However, this approach came with limitations and dependencies on specific hardware.
The breakthrough in leveraging AWS for malware analysis lies in its on-demand infrastructure and pay-as-you-go model, eliminating the need for specialized hardware and allowing users to pay only for the resources they consume. One notable milestone in this paradigm shift was the initiative undertaken by the Checkpoint Research team in 2019.
They introduced a project that utilized AWS for deploying the Cuckoo system, providing a groundbreaking alternative to bare metal installations.
Unfortunately, the Checkpoint project. appears to be unmaintained.

In 2022, the CAPE community seized the opportunity to enhance their project’s capabilities by integrating the AWS deployment option. The CAPE project, building upon the foundation laid by Checkpoint’s initiative, introduced modifications that enabled the utilization of Amazon EC2 instances as guest machines. This offered an alternative of the traditional use of KVM or other virtualization methods, as AWS does not support nested virtualization unless a costly bare metal server is employed.

How it works?

CAPE operates with a host responsible for managing analysis machinery where malware executes and an Amazon Machine Image (AMI) that requires building. Upon malware submission, the CAPE host initiates an AMI instance, conducts analysis, and retrieves results through an HTTP agent installed on the AMI. This process enables comprehensive behavioral analysis reports on the malware.

Acknowledgment: It is worth mentioning that although CAPEv2 is highly maintained, the AWS module, being a community module, is not maintained by the core developers.
During my installation, I encountered errors that were resolved thanks to plutusrt. He provided assistance with the live error, identified the bug, and addressed it. More details can be found here.

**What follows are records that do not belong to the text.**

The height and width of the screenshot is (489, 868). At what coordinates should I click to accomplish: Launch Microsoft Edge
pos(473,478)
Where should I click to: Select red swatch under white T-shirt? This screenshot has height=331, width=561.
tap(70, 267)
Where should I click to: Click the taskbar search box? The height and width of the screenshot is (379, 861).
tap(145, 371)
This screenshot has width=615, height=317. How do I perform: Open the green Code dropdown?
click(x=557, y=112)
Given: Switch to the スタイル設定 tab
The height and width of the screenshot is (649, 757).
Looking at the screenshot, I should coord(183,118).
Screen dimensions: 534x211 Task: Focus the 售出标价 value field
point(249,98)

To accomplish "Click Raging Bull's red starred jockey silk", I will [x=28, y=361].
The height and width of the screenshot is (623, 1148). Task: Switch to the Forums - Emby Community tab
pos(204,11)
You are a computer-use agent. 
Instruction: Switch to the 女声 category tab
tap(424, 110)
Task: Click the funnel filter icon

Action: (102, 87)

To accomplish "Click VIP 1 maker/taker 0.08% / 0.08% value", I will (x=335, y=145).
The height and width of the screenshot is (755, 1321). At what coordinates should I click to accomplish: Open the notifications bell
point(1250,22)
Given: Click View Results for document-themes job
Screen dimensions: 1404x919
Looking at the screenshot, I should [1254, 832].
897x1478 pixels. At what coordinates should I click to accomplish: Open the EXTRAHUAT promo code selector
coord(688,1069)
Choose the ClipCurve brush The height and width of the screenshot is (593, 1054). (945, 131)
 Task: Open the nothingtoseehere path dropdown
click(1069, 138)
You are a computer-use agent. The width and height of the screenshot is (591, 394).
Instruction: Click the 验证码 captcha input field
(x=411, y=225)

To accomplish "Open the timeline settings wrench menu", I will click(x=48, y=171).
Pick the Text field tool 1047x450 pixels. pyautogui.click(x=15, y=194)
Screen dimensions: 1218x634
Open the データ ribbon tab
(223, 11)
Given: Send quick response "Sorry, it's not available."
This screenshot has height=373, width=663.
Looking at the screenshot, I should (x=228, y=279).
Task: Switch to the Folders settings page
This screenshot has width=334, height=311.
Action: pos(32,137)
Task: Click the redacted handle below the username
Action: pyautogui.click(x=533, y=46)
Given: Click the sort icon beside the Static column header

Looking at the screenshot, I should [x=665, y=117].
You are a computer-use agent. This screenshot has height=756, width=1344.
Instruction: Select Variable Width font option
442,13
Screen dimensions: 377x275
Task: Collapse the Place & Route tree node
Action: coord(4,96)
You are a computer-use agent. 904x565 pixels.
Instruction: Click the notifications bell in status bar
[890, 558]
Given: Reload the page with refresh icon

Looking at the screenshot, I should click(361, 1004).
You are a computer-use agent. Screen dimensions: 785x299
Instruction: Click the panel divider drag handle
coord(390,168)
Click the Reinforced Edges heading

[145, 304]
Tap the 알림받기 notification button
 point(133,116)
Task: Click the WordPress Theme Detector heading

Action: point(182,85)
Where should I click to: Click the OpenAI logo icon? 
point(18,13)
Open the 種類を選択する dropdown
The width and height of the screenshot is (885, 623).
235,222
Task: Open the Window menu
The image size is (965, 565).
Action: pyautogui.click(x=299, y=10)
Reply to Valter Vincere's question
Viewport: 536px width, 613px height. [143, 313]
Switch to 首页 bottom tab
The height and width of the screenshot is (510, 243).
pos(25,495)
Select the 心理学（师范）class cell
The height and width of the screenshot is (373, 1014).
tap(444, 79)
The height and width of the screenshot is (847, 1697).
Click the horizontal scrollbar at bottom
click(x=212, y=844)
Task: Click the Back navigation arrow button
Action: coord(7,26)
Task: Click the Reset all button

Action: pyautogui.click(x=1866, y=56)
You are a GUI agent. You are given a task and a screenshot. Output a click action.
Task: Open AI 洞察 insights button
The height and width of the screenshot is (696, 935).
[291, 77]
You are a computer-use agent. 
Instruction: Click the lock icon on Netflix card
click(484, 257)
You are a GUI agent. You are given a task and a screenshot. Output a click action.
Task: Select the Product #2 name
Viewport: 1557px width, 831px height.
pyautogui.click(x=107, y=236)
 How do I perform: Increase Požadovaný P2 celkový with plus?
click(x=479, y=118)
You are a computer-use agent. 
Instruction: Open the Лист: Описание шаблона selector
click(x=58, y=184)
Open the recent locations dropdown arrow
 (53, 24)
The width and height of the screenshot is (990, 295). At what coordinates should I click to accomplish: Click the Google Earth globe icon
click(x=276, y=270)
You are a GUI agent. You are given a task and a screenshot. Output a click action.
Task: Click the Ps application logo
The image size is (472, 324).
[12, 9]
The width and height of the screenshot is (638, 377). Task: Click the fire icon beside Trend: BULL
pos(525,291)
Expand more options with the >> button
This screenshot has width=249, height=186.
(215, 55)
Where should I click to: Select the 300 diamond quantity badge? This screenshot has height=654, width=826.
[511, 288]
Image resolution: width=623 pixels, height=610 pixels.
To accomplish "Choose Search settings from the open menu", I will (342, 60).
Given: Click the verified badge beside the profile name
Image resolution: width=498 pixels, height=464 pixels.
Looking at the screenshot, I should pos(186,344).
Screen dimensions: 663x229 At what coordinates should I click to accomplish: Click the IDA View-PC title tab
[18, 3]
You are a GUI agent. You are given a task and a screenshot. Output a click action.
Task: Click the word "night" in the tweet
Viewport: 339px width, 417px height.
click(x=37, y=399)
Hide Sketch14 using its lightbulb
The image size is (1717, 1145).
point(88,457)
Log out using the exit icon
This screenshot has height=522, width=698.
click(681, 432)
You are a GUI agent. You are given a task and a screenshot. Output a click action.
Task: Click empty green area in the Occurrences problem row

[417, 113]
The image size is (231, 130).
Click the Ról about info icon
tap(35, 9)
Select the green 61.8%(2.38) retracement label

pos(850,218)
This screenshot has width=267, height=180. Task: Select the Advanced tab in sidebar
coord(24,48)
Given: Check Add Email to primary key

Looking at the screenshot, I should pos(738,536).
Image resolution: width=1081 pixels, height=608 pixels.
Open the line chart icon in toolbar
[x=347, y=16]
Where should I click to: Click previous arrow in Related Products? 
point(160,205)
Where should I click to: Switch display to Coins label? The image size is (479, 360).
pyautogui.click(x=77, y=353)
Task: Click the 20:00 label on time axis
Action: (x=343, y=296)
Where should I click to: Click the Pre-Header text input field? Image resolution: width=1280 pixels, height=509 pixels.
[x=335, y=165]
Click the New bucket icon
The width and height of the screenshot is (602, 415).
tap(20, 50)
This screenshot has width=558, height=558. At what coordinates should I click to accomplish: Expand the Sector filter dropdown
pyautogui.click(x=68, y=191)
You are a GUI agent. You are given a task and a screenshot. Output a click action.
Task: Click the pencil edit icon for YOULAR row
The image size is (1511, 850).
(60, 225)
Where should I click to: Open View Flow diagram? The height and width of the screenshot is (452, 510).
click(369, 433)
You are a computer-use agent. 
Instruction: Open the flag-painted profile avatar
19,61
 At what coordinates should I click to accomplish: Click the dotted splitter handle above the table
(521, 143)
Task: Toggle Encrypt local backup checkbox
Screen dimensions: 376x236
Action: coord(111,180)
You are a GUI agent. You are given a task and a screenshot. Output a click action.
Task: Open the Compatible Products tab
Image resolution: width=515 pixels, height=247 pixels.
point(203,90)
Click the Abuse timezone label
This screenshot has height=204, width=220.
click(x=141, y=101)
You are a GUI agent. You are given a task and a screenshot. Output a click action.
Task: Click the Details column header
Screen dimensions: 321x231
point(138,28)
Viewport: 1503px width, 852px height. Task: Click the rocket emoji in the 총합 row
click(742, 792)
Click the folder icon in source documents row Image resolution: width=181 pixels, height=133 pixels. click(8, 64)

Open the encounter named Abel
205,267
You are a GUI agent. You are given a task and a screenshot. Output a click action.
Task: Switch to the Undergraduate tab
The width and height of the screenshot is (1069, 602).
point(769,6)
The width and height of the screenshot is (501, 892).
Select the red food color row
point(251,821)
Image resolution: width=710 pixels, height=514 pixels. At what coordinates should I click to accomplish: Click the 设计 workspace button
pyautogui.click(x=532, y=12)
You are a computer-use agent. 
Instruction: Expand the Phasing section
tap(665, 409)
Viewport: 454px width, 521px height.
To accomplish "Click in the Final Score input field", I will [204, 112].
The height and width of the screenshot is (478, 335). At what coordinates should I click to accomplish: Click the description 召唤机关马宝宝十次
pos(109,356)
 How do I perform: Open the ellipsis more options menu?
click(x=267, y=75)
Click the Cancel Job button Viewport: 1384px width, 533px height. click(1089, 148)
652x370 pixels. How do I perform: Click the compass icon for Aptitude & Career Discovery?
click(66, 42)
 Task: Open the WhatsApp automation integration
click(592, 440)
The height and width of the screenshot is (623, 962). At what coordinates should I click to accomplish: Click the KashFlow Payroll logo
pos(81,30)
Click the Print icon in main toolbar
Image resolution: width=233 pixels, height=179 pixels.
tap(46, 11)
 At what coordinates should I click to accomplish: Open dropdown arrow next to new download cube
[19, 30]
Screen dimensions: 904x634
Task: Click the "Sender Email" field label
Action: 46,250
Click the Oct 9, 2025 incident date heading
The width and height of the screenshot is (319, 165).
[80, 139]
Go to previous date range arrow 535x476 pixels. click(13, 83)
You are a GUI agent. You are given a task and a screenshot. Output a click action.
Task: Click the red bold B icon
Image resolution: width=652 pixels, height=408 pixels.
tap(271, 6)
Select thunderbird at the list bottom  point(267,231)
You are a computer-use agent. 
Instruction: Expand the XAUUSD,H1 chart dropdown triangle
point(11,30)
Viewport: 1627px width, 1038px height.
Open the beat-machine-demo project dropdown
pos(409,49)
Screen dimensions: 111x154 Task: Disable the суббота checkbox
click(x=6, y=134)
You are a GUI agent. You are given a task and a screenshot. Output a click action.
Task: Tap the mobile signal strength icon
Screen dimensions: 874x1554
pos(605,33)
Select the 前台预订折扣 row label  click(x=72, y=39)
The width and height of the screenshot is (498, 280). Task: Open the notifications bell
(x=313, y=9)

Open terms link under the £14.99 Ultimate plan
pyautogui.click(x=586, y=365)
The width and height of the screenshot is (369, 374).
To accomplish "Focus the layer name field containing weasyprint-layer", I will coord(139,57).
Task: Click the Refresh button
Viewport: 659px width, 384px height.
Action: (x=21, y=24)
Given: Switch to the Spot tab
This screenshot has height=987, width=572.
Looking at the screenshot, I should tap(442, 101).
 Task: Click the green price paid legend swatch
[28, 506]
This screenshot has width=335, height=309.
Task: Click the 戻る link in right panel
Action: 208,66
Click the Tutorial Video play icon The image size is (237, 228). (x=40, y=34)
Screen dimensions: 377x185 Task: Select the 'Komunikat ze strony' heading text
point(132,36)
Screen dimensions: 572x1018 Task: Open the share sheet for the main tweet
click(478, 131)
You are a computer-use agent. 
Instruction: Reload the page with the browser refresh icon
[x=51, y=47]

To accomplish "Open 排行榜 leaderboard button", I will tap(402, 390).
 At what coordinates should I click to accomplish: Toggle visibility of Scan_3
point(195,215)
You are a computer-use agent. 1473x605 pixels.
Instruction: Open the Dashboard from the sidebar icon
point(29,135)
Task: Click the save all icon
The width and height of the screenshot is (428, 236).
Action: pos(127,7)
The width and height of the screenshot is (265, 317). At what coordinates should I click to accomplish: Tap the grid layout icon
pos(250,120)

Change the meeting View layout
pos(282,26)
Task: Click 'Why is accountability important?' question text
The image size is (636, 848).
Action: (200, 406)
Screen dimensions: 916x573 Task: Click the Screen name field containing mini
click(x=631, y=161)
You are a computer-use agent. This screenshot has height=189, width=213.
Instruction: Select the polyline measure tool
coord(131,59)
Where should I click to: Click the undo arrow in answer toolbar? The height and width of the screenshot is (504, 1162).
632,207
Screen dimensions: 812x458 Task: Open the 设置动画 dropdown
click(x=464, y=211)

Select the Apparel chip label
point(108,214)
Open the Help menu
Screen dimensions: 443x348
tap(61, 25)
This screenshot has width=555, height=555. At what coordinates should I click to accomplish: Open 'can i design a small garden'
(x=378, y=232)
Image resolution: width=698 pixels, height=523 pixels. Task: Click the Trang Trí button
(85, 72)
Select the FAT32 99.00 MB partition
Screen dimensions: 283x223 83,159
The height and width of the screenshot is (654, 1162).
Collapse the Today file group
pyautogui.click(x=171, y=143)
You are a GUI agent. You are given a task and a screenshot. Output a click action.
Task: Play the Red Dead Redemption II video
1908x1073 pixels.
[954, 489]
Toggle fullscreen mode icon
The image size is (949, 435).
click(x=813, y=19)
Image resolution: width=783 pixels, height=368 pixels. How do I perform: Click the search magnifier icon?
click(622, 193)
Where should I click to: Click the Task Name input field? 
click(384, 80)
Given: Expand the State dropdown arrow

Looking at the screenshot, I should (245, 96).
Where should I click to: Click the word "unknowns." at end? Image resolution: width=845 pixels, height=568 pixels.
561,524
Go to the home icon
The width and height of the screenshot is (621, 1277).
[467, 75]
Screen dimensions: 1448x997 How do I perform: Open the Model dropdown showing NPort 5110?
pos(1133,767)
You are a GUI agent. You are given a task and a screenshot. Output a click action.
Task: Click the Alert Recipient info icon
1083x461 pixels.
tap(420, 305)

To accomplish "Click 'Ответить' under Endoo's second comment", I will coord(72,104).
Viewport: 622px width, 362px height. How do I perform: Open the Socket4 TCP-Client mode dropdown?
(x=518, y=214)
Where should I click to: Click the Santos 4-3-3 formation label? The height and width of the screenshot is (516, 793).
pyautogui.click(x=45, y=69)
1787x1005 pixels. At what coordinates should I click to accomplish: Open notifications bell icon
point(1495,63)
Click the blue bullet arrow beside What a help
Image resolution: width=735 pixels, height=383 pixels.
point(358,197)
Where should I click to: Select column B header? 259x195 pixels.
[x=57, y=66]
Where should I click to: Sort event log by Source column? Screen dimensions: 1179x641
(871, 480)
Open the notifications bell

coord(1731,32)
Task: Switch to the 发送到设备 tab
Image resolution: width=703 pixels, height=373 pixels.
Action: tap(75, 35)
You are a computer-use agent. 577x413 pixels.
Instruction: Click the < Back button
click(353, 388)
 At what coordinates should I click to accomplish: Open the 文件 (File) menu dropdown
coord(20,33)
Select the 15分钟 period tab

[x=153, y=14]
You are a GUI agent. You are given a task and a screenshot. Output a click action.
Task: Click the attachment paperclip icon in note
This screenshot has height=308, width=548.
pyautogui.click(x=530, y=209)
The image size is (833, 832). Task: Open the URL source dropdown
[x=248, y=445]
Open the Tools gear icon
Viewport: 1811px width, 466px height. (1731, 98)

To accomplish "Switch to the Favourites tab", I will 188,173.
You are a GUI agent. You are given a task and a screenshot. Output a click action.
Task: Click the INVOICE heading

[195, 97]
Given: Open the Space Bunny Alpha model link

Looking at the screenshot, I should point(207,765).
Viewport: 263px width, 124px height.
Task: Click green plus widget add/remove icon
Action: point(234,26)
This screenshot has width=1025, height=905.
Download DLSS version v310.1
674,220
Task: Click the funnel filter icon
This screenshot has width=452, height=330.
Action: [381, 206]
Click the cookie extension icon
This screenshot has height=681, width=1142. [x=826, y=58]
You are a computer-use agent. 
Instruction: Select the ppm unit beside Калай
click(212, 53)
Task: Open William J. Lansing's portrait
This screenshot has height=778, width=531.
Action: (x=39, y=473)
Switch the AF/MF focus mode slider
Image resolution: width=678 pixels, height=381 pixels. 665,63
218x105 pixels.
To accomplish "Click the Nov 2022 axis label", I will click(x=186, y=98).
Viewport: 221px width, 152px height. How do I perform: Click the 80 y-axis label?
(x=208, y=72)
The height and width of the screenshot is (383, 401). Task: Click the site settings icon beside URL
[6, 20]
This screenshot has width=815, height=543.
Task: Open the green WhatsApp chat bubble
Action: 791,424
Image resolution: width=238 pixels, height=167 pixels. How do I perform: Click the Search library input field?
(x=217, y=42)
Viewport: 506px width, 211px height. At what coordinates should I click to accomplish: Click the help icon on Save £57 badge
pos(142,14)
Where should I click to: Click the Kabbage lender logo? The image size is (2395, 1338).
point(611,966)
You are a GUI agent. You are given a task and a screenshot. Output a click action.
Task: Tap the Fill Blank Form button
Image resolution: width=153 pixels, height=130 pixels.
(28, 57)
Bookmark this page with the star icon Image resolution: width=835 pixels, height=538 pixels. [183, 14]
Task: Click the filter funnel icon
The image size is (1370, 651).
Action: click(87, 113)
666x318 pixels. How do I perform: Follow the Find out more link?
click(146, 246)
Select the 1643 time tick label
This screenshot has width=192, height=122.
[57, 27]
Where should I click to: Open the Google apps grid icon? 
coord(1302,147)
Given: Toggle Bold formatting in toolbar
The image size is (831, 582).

Warning: AWS Policy Guidelines Sandbox analysis must occur in a secure AWS account and VPC.
Inbound traffic is restricted to customer-owned IP addresses.
Outbound internet access from within AWS, including via proxies, is prohibited.
Simulation services (e.g., INetSim) must reside in the same VPC as the malware.

Consider alternate solutions if internet access is required during testing, as AWS may not be suitable due to these limitations.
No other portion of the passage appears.